TEXT PASSAGE below:

5 Tips to Enhance Customer Service Experience

It should come as no surprise that a lack of training negatively impacts overall customer service. If you don’t train your staff as part of their onboarding, making it the foundation of their job, you are setting them (and yourself) up for failure. Employees that receive poor training, or no training at all, lack the ability or desire to provide good service. Without training, you can not effectively hold someone accountable. You have to teach them what you want them to do. It cannot just be assumed that they know what to do.

So often I visit places where it’s obvious that a legitimate training program is in place. The staff is pleasant, they greet you appropriately, they are knowledgeable, and they do whatever they can to go above and beyond whenever possible. Those employees that are negative, don’t care, blame others when there is a problem, they are either not trained or not held accountable for their actions.

I’ve conducted eight training sessions recently, focusing specifically on how to provide white glove service. The attendees have varied from receptionists to hospitality specialists, mail room employees, supervisors, operations managers and regional directors. While the training was brand new for some, it was a refresher for others. Although you may train a person one time, there is no guarantee that the information will be remembered months, weeks or even just days down the road.

Based on my experience, here are just five tips to help you enhance your customer service experience –

  1. Develop a strong training program – Include the company vision, mission and overall service expectations in your training plan. Boil expectations down to 10 points that are easy to teach and easy to remember. Training has to start at onboarding.
  2. Don’t stop training – Constantly find ways to provide training to your staff. Don’t just train once. Train and re-train. The most successful companies have a “new hire training” AND an “annual recertification” program to ensure the standards are top of mind and not forgotten.
  3. Provide regular audits – Have a plan in place to audit your staff. Audit their service standards and the 10 points that you’ve included in your training program. Use a secret shopper (someone whom your staff doesn’t know) to observe standards from an outside perspective. Provide them with a list of things they should be looking for and have them report back on their experience.
  4. Hold people accountable –If employees are falling short, provide coaching and counseling. Show that you care enough to take the time to provide one-on-one training. If the employee continues to underperform, or not uphold the standards they were trained on, use progressive discipline to hold them accountable. Accountability can also be positive. Celebrate successes.
  5. Be consistent – Whether training, auditing, or holding people accountable… be consistent. Employees have to know that they are always on stage and not just providing good service when you are around. Walk your areas. Check-in with your employees. Make sure that they are always focusing on good service and living your brand’s standards.

End of TEXT PASSAGE.

# [TASKS]
**1.** For each statement, say whether it agrees with the customer service article, giving yes or no and quoting the words that decide it. (a) The article advises reducing expectations to 10 points. (b) The article reports that twelve training sessions were conducted recently. (c) The article says the secret shopper should be someone the staff knows.
**2.** Reproduce word for word the stretch of the customer service article from "4. Hold people" through "your brand’s standards.".
The items that follow are separate material, unconnected to the customer service article.

SUPPLIED INFORMATION below:

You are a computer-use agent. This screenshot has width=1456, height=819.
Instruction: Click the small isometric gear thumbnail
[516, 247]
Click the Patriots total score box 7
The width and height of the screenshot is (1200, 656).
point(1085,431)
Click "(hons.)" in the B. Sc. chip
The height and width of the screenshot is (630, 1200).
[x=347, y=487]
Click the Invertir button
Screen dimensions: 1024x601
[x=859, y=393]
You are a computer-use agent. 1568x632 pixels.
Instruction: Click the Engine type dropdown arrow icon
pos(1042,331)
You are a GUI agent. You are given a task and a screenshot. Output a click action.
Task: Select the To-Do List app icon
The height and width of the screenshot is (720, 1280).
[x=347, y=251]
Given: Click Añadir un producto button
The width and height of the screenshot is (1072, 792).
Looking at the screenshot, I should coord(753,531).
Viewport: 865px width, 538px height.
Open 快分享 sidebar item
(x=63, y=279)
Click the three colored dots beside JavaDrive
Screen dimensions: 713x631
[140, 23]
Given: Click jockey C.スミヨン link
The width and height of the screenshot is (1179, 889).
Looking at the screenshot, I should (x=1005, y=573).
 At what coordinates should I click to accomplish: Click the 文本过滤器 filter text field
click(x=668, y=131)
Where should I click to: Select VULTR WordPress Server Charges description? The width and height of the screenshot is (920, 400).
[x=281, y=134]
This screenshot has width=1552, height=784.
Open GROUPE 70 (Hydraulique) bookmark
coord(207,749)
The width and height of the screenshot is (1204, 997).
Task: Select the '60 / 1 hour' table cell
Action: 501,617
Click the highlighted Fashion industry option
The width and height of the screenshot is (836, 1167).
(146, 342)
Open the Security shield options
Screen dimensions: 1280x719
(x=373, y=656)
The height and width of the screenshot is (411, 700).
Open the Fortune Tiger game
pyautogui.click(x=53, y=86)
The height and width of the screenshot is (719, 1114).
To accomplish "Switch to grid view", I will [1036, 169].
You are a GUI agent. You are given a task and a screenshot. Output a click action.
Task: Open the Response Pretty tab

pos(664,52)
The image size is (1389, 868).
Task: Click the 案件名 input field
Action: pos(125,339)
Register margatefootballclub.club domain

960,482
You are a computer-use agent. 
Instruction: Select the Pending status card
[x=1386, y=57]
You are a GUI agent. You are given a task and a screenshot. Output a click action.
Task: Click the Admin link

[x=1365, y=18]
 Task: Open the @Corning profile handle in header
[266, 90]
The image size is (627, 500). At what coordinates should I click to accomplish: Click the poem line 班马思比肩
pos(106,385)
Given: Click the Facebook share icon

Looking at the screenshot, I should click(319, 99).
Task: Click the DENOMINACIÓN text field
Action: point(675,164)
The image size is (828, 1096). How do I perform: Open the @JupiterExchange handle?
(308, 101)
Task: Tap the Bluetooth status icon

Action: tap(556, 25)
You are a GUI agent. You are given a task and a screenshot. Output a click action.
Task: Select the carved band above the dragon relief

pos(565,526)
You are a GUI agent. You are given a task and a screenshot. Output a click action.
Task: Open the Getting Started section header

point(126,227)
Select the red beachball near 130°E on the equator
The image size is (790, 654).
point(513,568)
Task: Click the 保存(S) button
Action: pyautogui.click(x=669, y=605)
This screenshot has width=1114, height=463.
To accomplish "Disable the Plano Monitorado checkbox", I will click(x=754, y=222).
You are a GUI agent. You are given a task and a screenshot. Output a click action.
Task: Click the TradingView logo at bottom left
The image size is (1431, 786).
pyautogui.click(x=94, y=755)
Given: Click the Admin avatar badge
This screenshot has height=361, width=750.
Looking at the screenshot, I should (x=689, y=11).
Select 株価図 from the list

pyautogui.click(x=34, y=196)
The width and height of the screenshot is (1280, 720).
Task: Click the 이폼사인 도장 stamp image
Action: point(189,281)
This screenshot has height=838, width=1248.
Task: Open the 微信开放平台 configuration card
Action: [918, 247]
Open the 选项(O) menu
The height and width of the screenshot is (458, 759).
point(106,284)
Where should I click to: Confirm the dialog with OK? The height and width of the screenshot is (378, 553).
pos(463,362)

End of SUPPLIED INFORMATION.

# [ANSWERS TO THE TASKS]
**1.**
(a) Yes: "Boil expectations down to 10 points that are easy to teach and easy to remember."
(b) No: "I’ve conducted eight training sessions recently"
(c) No: "Use a secret shopper (someone whom your staff doesn’t know)"

**2.**
4. Hold people accountable –If employees are falling short, provide coaching and counseling. Show that you care enough to take the time to provide one-on-one training. If the employee continues to underperform, or not uphold the standards they were trained on, use progressive discipline to hold them accountable. Accountability can also be positive. Celebrate successes.
  5. Be consistent – Whether training, auditing, or holding people accountable… be consistent. Employees have to know that they are always on stage and not just providing good service when you are around. Walk your areas. Check-in with your employees. Make sure that they are always focusing on good service and living your brand’s standards.